Luuk de Boer studies ‘sovereign citizens’, people who reject the government’s authority. For his research, he is staying in St. Louis, one of the most segregated cities in the US. The gap between rich and poor is immense. De Boer is not there for his sovereigns research specifically, although the US is certainly an interesting place in that respect, because the group of sovereign citizens on the other side of the pond is huge.

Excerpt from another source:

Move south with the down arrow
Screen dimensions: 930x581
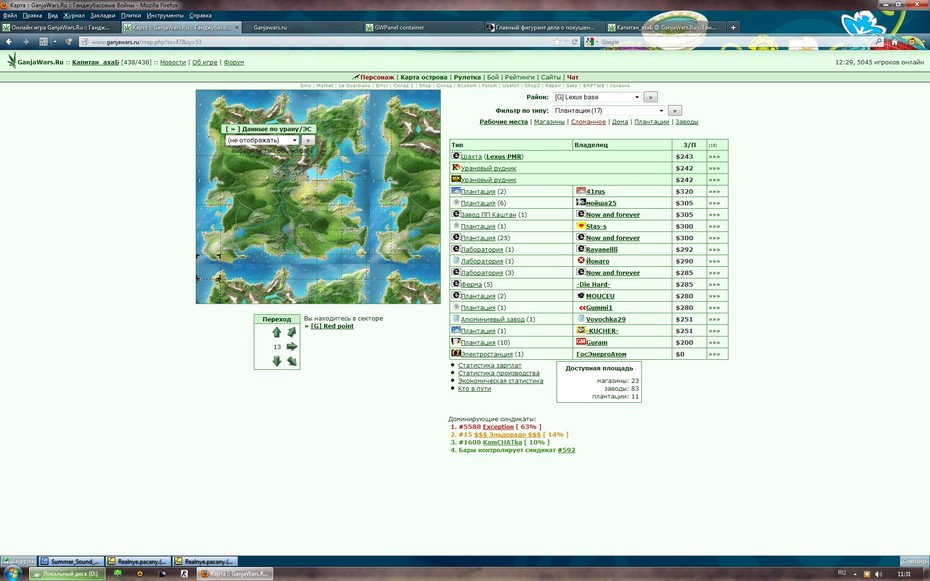276,361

Text: Merel Weijer, Corporate Communication UG

picture Luuk de Boer
'Sovereigns believe that the entity we are is different from the identity that has been forced upon us by the government' (Photo: Reyer Boxem)

Person of flesh and blood

De Boer, assistant professor of General Law Studies, tells me that my name alone would have given it away if I had been a sovereign. I would be called Merel, person of flesh and blood, or Merel of the Weijer family, rather than M.H. Weijer, like it says in my passport now. Sovereigns believe that the entity we are is different from the identity that has been forced upon us by the government. They say that they were born twice: once from the womb, and once legally when they were registered in the population register and were given a citizen service number. This second identity is who the government deals with. Sovereigns also say that they have not signed a contract with the government and the Tax and Customs Administration. In short, sovereign citizens reject authority and refuse to conform to the legal system of their country. De Boer: ‘Everyone has different reasons for becoming sovereign. They’re often people who have lived through a crisis or conflict with the government and use this to take back control over their lives. In the 70s and 80s, American farmers were expropriated in their masses. That is when the movement gained momentum.’

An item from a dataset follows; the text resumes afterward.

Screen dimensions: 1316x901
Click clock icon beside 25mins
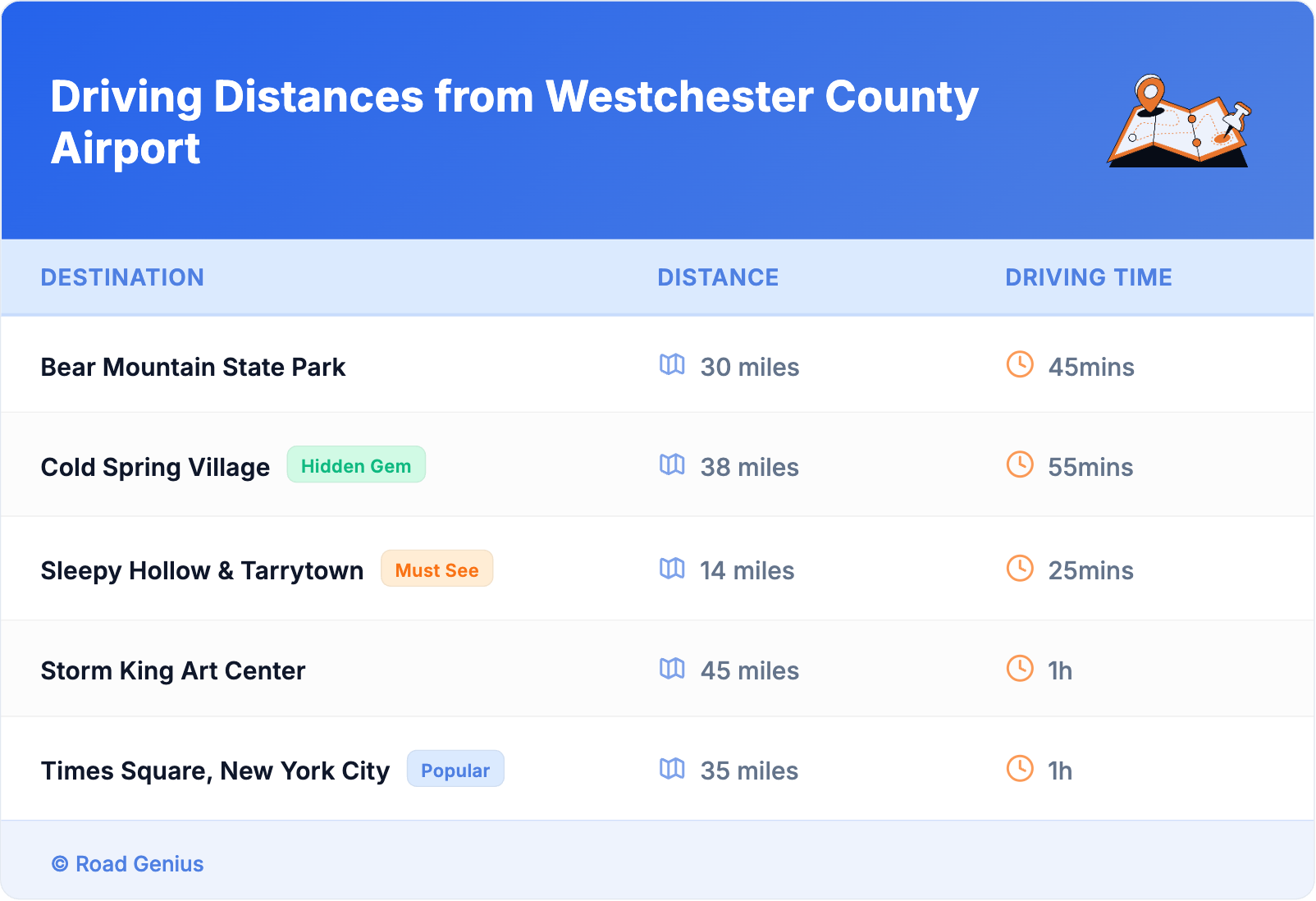click(1020, 568)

Distancing yourself from the government

Because the motivations differ greatly, it is difficult to get a handle on the group, says De Boer. There is no organizational form. It looks like a kind of chain of people that distance themselves from government authority for all kinds of reasons. One thing they all have in common is their negative attitude toward the government. According to the General Intelligence and Security Service of the Netherlands (AIVD), around 20,000 or 30,000 people can be classified as sovereigns in the Netherlands.  In his research, De Boer mainly looks at what happens to sovereign citizens in the judiciary. He looks at characteristics, ways in which they deal with authority, and the way they express themselves. According to De Boer, a certain pattern can be discerned here. Across the world, sovereigns file lawsuits against the state, for example, in which they claim a government’s trust fund because they think they are entitled to a large sum of money.

picture of Luuk de Boer
'Everyone has different reasons for becoming sovereign. They’re often people who have lived through a crisis or conflict with the government and use this to take back control over their lives' (Photo: Reyer Boxem)

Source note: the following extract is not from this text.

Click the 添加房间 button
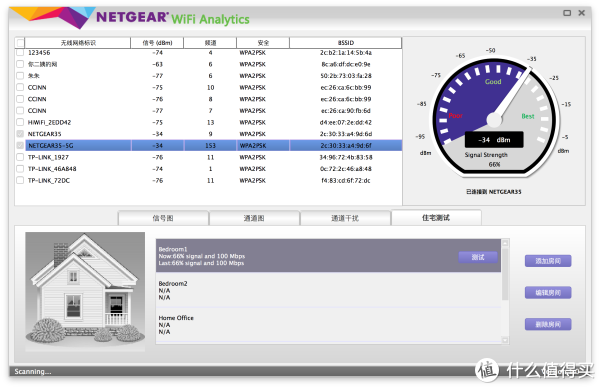Screen dimensions: 600x388 (x=548, y=261)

What is wrong with the Netherlands?

De Boer lists a couple of stock responses to sovereigns. The first one is to pathologize them: ‘These people are all crazy’. An easy way out, according to De Boer, because by saying this you can place someone outside of society and no further action would be required. A second response is to criminalize someone. Recently, a new provision was included in the Austrian legal code, which states that groups that hold these convictions are immediately criminalized. A real risk here is that the government becomes some kind of thought police. A third response is to laugh it away or ridicule it. In doing so, you are not taking this group seriously and you exclude them from the dialogue. And this while engaging in dialogue is exactly what you should be doing, according to De Boer. ‘There is a broad crisis of confidence in the Dutch legal system and this is a good example of that. You could also use these people as a mirror to look at yourself and reflect on the things that aren’t going well, rather than only looking at what’s wrong with these people. You could ask yourself what’s wrong with the Netherlands that makes these people feel forced to resort to these kinds of ideas.’

Solve it in society

The responses to sovereigns clearly show that the government is unsure how to react to them, which results in attempts to keep the problem out the door and not take it seriously. De Boer would rather see the government acknowledging the fact that the problem originates in society and also needs to be solved there. ‘You can throw people in jail, but then you place them outside of society and that doesn’t solve the problem. Chances are, in fact, that the problem will only grow bigger.’ According to De Boer, you should go into  society, talk to people, or offer training courses. ‘You have to make sure you become a resilient democracy and have a resilient rule of law that convinces people of the value of the great project. Right now, we mainly struggle to see this problem as something we caused ourselves.’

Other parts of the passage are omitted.